■ **Task objective**: Once the data has been read, return all of it precisely as written.

***** Supplied records *****

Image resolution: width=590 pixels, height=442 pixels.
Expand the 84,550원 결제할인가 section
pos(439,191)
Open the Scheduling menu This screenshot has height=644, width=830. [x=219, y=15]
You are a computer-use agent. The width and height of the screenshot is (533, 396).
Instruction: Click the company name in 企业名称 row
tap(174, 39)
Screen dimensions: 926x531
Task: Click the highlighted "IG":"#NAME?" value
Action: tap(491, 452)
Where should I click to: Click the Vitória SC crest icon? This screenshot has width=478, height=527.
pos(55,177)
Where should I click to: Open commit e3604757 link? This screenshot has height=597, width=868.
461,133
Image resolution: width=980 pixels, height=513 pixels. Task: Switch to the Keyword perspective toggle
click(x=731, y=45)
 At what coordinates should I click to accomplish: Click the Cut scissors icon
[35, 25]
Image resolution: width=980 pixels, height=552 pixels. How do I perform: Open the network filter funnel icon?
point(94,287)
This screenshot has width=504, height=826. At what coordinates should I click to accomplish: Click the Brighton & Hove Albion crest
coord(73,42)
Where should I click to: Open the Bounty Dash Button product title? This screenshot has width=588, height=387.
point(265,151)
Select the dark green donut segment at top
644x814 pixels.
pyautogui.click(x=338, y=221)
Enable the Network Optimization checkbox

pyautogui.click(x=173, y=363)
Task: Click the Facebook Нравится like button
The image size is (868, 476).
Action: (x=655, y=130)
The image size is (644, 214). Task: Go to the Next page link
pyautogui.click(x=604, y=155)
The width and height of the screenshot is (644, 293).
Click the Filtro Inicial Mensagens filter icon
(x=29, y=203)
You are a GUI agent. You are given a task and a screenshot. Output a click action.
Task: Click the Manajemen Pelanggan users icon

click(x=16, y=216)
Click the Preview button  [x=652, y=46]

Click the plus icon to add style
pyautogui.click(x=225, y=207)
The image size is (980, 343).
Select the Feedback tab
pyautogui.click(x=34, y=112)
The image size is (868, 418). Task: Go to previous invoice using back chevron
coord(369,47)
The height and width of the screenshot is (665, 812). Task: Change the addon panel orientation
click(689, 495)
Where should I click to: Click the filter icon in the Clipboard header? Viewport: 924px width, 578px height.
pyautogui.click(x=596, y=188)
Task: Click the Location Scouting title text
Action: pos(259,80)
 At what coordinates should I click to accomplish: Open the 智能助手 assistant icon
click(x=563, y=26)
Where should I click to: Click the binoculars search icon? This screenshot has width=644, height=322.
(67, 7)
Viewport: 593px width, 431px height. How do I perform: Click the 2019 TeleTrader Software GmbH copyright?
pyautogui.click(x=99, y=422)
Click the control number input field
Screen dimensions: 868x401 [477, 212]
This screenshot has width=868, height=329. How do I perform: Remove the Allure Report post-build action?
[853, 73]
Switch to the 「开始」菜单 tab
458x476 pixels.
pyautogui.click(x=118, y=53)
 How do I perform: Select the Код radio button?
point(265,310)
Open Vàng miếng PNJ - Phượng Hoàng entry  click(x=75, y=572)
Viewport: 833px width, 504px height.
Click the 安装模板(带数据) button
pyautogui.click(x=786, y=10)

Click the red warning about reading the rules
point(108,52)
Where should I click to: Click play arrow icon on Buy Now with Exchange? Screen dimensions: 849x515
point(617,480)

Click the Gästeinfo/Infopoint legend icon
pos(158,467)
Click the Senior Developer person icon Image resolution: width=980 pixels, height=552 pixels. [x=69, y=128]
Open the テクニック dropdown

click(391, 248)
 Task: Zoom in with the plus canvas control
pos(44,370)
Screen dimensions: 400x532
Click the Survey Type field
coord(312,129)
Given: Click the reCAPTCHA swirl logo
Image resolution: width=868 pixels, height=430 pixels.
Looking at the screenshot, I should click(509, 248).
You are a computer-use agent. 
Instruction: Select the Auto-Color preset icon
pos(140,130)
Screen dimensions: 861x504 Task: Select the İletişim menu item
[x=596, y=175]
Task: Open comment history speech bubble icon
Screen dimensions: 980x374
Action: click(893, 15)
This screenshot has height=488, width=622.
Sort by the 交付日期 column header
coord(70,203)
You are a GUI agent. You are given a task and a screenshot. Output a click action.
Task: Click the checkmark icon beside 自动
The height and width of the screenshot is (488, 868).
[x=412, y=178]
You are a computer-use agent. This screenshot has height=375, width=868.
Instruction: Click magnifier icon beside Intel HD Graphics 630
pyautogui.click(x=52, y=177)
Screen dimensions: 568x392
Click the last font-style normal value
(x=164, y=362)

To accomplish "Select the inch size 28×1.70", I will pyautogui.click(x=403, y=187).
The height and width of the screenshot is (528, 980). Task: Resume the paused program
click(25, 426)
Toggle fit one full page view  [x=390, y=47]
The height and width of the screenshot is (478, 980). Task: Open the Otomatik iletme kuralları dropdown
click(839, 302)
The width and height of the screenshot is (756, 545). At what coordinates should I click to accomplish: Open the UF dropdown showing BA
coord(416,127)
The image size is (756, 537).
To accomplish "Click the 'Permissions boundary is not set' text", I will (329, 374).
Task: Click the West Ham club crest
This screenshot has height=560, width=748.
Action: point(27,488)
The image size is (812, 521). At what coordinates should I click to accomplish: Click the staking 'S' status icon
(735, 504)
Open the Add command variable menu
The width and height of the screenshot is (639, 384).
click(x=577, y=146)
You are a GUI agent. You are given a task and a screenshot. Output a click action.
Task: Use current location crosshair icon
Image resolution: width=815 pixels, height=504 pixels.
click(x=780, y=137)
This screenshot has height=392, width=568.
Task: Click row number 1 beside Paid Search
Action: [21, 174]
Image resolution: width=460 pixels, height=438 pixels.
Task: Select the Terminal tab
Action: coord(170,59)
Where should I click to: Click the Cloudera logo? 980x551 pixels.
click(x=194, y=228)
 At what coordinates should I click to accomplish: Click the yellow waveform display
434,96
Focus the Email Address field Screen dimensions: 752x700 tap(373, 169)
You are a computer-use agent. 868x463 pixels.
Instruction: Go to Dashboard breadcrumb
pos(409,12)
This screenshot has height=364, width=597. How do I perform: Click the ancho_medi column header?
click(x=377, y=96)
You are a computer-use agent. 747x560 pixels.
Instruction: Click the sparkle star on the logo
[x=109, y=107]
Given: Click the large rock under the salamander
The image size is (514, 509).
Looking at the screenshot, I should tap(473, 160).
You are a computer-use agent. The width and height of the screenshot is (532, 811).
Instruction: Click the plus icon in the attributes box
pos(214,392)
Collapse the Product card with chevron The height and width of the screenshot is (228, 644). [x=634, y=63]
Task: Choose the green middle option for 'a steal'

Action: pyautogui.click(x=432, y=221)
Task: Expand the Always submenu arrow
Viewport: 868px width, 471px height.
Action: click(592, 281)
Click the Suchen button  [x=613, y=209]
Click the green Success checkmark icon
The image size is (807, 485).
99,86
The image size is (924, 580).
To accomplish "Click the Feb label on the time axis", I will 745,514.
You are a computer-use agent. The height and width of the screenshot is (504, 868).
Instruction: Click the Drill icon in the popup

*****

■ **Response**:
Image resolution: width=590 pixels, height=442 pixels.
Expand the 84,550원 결제할인가 section
pos(439,191)
Open the Scheduling menu This screenshot has height=644, width=830. [x=219, y=15]
You are a computer-use agent. The width and height of the screenshot is (533, 396).
Instruction: Click the company name in 企业名称 row
tap(174, 39)
Screen dimensions: 926x531
Task: Click the highlighted "IG":"#NAME?" value
Action: tap(491, 452)
Where should I click to: Click the Vitória SC crest icon? This screenshot has width=478, height=527.
pos(55,177)
Where should I click to: Open commit e3604757 link? This screenshot has height=597, width=868.
461,133
Image resolution: width=980 pixels, height=513 pixels. Task: Switch to the Keyword perspective toggle
click(x=731, y=45)
 At what coordinates should I click to accomplish: Click the Cut scissors icon
[35, 25]
Image resolution: width=980 pixels, height=552 pixels. How do I perform: Open the network filter funnel icon?
point(94,287)
This screenshot has width=504, height=826. At what coordinates should I click to accomplish: Click the Brighton & Hove Albion crest
coord(73,42)
Where should I click to: Open the Bounty Dash Button product title? This screenshot has width=588, height=387.
point(265,151)
Select the dark green donut segment at top
644x814 pixels.
pyautogui.click(x=338, y=221)
Enable the Network Optimization checkbox

pyautogui.click(x=173, y=363)
Task: Click the Facebook Нравится like button
The image size is (868, 476).
Action: (x=655, y=130)
The image size is (644, 214). Task: Go to the Next page link
pyautogui.click(x=604, y=155)
The width and height of the screenshot is (644, 293).
Click the Filtro Inicial Mensagens filter icon
(x=29, y=203)
You are a GUI agent. You are given a task and a screenshot. Output a click action.
Task: Click the Manajemen Pelanggan users icon

click(x=16, y=216)
Click the Preview button  [x=652, y=46]

Click the plus icon to add style
pyautogui.click(x=225, y=207)
The image size is (980, 343).
Select the Feedback tab
pyautogui.click(x=34, y=112)
The image size is (868, 418). Task: Go to previous invoice using back chevron
coord(369,47)
The height and width of the screenshot is (665, 812). Task: Change the addon panel orientation
click(689, 495)
Where should I click to: Click the filter icon in the Clipboard header? Viewport: 924px width, 578px height.
pyautogui.click(x=596, y=188)
Task: Click the Location Scouting title text
Action: pos(259,80)
 At what coordinates should I click to accomplish: Open the 智能助手 assistant icon
click(x=563, y=26)
Where should I click to: Click the binoculars search icon? This screenshot has width=644, height=322.
(67, 7)
Viewport: 593px width, 431px height. How do I perform: Click the 2019 TeleTrader Software GmbH copyright?
pyautogui.click(x=99, y=422)
Click the control number input field
Screen dimensions: 868x401 [477, 212]
This screenshot has width=868, height=329. How do I perform: Remove the Allure Report post-build action?
[853, 73]
Switch to the 「开始」菜单 tab
458x476 pixels.
pyautogui.click(x=118, y=53)
 How do I perform: Select the Код radio button?
point(265,310)
Open Vàng miếng PNJ - Phượng Hoàng entry  click(x=75, y=572)
Viewport: 833px width, 504px height.
Click the 安装模板(带数据) button
pyautogui.click(x=786, y=10)

Click the red warning about reading the rules
point(108,52)
Where should I click to: Click play arrow icon on Buy Now with Exchange? Screen dimensions: 849x515
point(617,480)

Click the Gästeinfo/Infopoint legend icon
pos(158,467)
Click the Senior Developer person icon Image resolution: width=980 pixels, height=552 pixels. [x=69, y=128]
Open the テクニック dropdown

click(391, 248)
 Task: Zoom in with the plus canvas control
pos(44,370)
Screen dimensions: 400x532
Click the Survey Type field
coord(312,129)
Given: Click the reCAPTCHA swirl logo
Image resolution: width=868 pixels, height=430 pixels.
Looking at the screenshot, I should click(509, 248).
You are a computer-use agent. 
Instruction: Select the Auto-Color preset icon
pos(140,130)
Screen dimensions: 861x504 Task: Select the İletişim menu item
[x=596, y=175]
Task: Open comment history speech bubble icon
Screen dimensions: 980x374
Action: click(893, 15)
This screenshot has height=488, width=622.
Sort by the 交付日期 column header
coord(70,203)
You are a GUI agent. You are given a task and a screenshot. Output a click action.
Task: Click the checkmark icon beside 自动
The height and width of the screenshot is (488, 868).
[x=412, y=178]
You are a computer-use agent. This screenshot has height=375, width=868.
Instruction: Click magnifier icon beside Intel HD Graphics 630
pyautogui.click(x=52, y=177)
Screen dimensions: 568x392
Click the last font-style normal value
(x=164, y=362)

To accomplish "Select the inch size 28×1.70", I will pyautogui.click(x=403, y=187).
The height and width of the screenshot is (528, 980). Task: Resume the paused program
click(25, 426)
Toggle fit one full page view  [x=390, y=47]
The height and width of the screenshot is (478, 980). Task: Open the Otomatik iletme kuralları dropdown
click(839, 302)
The width and height of the screenshot is (756, 545). At what coordinates should I click to accomplish: Open the UF dropdown showing BA
coord(416,127)
The image size is (756, 537).
To accomplish "Click the 'Permissions boundary is not set' text", I will (329, 374).
Task: Click the West Ham club crest
This screenshot has height=560, width=748.
Action: point(27,488)
The image size is (812, 521). At what coordinates should I click to accomplish: Click the staking 'S' status icon
(735, 504)
Open the Add command variable menu
The width and height of the screenshot is (639, 384).
click(x=577, y=146)
You are a GUI agent. You are given a task and a screenshot. Output a click action.
Task: Use current location crosshair icon
Image resolution: width=815 pixels, height=504 pixels.
click(x=780, y=137)
This screenshot has height=392, width=568.
Task: Click row number 1 beside Paid Search
Action: [21, 174]
Image resolution: width=460 pixels, height=438 pixels.
Task: Select the Terminal tab
Action: coord(170,59)
Where should I click to: Click the Cloudera logo? 980x551 pixels.
click(x=194, y=228)
 At what coordinates should I click to accomplish: Click the yellow waveform display
434,96
Focus the Email Address field Screen dimensions: 752x700 tap(373, 169)
You are a computer-use agent. 868x463 pixels.
Instruction: Go to Dashboard breadcrumb
pos(409,12)
This screenshot has height=364, width=597. How do I perform: Click the ancho_medi column header?
click(x=377, y=96)
You are a computer-use agent. 747x560 pixels.
Instruction: Click the sparkle star on the logo
[x=109, y=107]
Given: Click the large rock under the salamander
The image size is (514, 509).
Looking at the screenshot, I should tap(473, 160).
You are a computer-use agent. The width and height of the screenshot is (532, 811).
Instruction: Click the plus icon in the attributes box
pos(214,392)
Collapse the Product card with chevron The height and width of the screenshot is (228, 644). [x=634, y=63]
Task: Choose the green middle option for 'a steal'

Action: pyautogui.click(x=432, y=221)
Task: Expand the Always submenu arrow
Viewport: 868px width, 471px height.
Action: click(592, 281)
Click the Suchen button  [x=613, y=209]
Click the green Success checkmark icon
The image size is (807, 485).
99,86
The image size is (924, 580).
To accomplish "Click the Feb label on the time axis", I will 745,514.
You are a computer-use agent. The height and width of the screenshot is (504, 868).
Instruction: Click the Drill icon in the popup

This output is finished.